Kensington Ins. Co. v. Ramales

Kensington Ins. Co. v Ramales (2020 NY Slip Op 00922)
Kensington Ins. Co. v Ramales
2020 NY Slip Op 00922
Decided on February 6, 2020
Appellate Division, First Department
Published by New York State Law Reporting Bureau pursuant to Judiciary Law § 431.
This opinion is uncorrected and subject to revision before publication in the Official Reports.


Decided on February 6, 2020
Acosta, P.J., Richter, Kapnick, Mazzarelli, Moulton, JJ.

653234/16 10977NA 10977N

[*1] Kensington Insurance Company, Plaintiff-Appellant,

v

Paulino Ramales, et al., Defendants, Rocio Garcia, Defendant-Respondent.




Ahmuty, Demers & McManus, New York (Frank J. Wenick of counsel), for appellant.

Pasich LLP, New York (Jeffrey L. Schuman of counsel), for respondent.
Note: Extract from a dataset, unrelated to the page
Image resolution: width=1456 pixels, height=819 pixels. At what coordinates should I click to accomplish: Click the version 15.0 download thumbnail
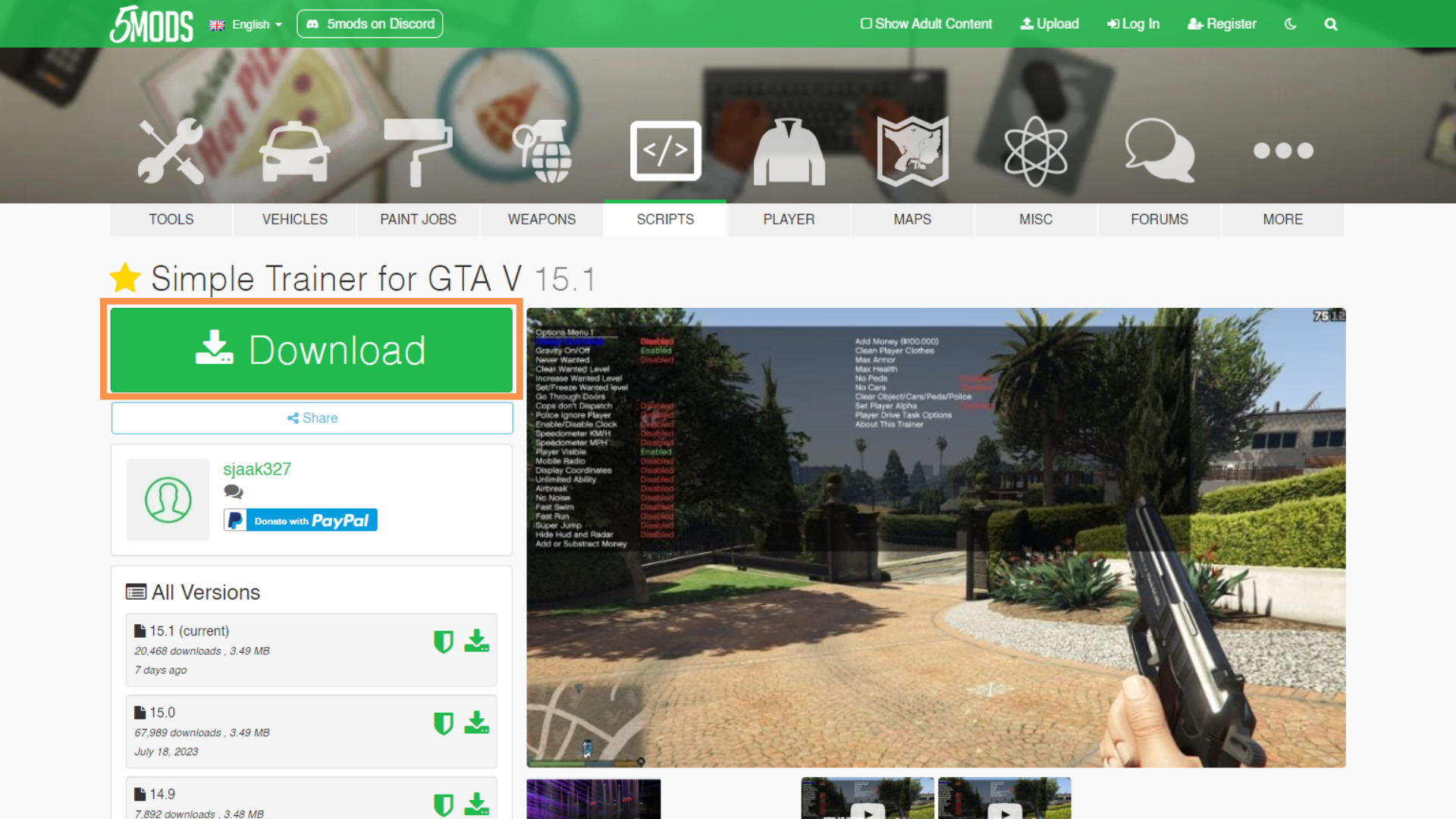(x=477, y=722)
Order, Supreme Court, New York County (Arhtur F. Engoron, J.), entered April 17, 2018, which granted defendant's motion to vacate her default, and order, same court and Justice, entered November 13, 2018, which granted reargument only to the extent of clarifying that defendant had two meritorious defenses, unanimously affirmed, without costs.
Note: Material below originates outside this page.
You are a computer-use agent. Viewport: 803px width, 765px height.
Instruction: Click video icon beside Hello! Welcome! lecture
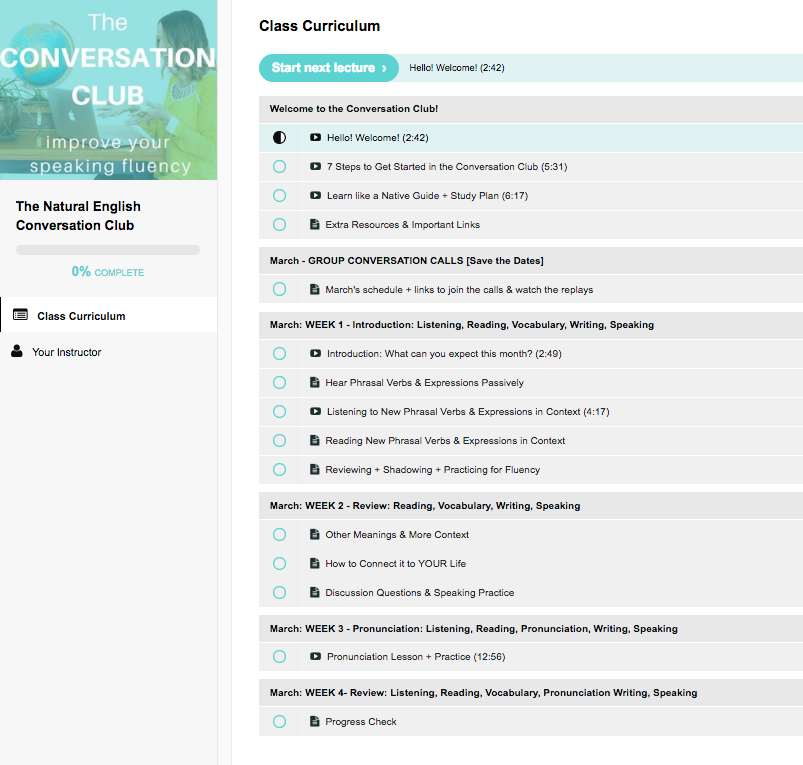point(315,138)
The motion court providently exercised its discretion in accepting defendant's excuse of law office failure where the excuse was reasonably detailed and credible (B & H Fla. Notes LLC v Ashkenazi, 172 AD3d 433, 434 [1st Dept 2019]). As for a meritorious defense, the motion court properly determined that the insured's lack of cooperation had not been established as a matter of law to preclude defendant from asserting it as an improper basis for denial of coverage, as "[m]ere inaction by the insured is not a sufficient basis for a disclaimer" (City of New York v Continental Cas. Co., 27 AD3d 28, 32 [1st Dept 2005]). On reargument, the motion court providently exercised its discretion in granting reargument to clarify that plaintiff also had not established conclusively that the insured did not reside at the premises, and without the policy before it, the issue of whether the insured lived at the premises was not dispositive of whether defendant had a defense to the action (Dean v Tower Ins. Co. of N.Y., 19 NY3d 704, 708 [2012]).

THIS CONSTITUTES THE DECISION AND ORDER

OF THE SUPREME COURT, APPELLATE DIVISION, FIRST DEPARTMENT.